As I approach my car I look behind to see if someone is following me. I turn on the central locking as soon as I am seated. I purposely take busy roadways, knowing I have a child waiting for me at home. I see autos with 1098 – women’s helpline written on their rear. And I start to think, I would probably be calling that number after getting victimized. Sure, that’s a consolation. The radio stations are abuzz with debates and feedback from the general public with yet another December rape case. A woman on her way back home from work takes a cab – an obvious option for “anyone” wanting to get back home. And the cabbie – who has previously been jailed for the same crime – commits it without any shame or remorse.
The attitude of the culprit is proof enough that punishment of 7 months in Jail will do no good to a rapist. In fact, it has turned him into a “Dabangg” of his own kind.
Result: The government bans Uber, the taxi service that employed a criminal and who obviously failed to do a background check on the driver.

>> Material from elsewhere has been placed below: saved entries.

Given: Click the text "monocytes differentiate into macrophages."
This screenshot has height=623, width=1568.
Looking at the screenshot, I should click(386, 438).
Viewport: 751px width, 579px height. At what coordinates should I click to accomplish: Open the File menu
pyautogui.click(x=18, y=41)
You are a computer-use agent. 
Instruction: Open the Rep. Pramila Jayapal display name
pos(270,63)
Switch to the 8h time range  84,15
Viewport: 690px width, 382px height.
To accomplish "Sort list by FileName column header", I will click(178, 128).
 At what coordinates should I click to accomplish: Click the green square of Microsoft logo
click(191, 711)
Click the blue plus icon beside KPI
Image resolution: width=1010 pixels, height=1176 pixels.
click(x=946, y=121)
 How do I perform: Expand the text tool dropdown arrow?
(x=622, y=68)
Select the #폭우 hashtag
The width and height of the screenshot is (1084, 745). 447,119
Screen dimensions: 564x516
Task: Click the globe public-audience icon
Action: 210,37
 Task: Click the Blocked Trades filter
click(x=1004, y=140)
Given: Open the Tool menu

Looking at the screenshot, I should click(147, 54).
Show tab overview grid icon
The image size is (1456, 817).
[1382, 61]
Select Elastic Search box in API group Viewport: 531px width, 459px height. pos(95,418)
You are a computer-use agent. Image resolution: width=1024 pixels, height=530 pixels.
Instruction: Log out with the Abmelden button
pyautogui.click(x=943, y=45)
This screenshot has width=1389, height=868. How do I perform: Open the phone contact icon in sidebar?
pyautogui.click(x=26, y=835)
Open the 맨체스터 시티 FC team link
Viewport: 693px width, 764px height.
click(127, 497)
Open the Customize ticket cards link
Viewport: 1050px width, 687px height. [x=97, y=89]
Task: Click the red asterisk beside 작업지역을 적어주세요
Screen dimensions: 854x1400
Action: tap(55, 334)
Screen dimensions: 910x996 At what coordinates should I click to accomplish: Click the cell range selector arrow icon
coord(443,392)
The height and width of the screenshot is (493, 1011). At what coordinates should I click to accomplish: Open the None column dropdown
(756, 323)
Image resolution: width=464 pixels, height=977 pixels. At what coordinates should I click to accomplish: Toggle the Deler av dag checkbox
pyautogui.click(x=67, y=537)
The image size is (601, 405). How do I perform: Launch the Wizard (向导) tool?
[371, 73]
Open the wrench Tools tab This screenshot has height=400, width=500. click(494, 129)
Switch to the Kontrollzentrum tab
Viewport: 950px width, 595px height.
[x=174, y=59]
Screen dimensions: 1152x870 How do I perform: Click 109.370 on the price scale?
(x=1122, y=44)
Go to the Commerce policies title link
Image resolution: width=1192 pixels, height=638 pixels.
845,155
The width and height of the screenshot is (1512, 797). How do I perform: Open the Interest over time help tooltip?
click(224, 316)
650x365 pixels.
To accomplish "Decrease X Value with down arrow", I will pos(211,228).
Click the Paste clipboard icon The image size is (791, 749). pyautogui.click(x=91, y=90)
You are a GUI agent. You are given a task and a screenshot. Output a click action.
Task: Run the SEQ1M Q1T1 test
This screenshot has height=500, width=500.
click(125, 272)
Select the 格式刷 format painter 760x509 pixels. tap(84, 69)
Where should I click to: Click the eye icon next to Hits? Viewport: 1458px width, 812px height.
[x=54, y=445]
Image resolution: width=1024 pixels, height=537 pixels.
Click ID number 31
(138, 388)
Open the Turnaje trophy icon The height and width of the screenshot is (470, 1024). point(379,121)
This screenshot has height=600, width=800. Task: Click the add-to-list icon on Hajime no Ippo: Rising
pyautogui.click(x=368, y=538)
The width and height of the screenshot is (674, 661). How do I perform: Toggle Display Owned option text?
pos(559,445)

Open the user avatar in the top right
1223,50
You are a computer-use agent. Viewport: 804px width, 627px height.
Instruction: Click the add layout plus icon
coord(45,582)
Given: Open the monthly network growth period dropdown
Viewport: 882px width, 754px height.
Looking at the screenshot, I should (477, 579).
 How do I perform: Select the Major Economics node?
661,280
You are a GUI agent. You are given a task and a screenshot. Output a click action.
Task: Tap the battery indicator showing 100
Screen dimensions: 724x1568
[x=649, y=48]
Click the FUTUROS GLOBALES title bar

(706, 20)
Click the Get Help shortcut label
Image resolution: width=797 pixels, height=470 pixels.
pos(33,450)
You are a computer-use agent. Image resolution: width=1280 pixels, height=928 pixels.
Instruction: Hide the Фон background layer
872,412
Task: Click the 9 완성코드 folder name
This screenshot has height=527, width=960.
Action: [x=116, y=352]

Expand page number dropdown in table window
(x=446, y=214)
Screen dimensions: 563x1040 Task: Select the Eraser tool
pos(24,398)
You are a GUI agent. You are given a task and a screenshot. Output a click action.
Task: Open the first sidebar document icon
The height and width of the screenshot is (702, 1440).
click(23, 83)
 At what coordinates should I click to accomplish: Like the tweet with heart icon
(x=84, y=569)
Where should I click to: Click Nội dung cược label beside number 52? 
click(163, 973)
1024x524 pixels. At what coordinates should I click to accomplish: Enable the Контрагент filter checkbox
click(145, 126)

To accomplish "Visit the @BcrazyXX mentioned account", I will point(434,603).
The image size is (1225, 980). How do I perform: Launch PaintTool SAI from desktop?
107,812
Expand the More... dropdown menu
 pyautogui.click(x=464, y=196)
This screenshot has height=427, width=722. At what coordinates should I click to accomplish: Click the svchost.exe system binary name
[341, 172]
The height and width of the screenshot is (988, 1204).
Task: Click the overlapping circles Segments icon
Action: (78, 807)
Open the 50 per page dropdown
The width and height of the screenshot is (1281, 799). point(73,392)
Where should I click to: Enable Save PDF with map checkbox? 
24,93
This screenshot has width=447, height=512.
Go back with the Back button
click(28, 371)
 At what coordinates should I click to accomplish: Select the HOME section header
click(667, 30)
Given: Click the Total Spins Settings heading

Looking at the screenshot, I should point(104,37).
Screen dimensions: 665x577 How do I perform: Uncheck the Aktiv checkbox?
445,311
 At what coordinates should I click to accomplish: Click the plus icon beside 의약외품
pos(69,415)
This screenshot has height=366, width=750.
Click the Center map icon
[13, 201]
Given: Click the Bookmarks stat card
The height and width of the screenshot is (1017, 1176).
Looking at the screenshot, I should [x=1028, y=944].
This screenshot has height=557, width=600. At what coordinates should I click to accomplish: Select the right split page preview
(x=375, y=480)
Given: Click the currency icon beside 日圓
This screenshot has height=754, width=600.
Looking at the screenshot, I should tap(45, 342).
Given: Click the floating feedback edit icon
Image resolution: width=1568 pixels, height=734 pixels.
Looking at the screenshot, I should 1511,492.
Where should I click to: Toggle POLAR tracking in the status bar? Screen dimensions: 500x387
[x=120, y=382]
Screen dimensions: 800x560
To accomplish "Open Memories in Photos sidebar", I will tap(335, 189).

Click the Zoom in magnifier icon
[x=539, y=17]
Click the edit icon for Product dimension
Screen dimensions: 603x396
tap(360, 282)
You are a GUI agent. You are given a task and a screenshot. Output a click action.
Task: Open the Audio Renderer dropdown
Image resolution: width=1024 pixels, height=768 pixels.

Sadly the laws have been made but only to be bent. In attempts being made by our esteemed prime minister to bring India on a global map, I think there is a need to first get our ethics right. In other countries, there are laws as stringent as the beheading of rapists in public. And in our country, he is let go after simple imprisonment of 7 months or at the most a ban is imposed, which in any case is a punishment for the public and not for the person who committed the crime. A famous quote by Thomas Jefferson says that “If a law is unjust, a man is not only right to disobey it; he is obligated to do so”
This quote sums up our law system. A democracy that claims to be FOR the people, BY the people, is falling prey to its own people.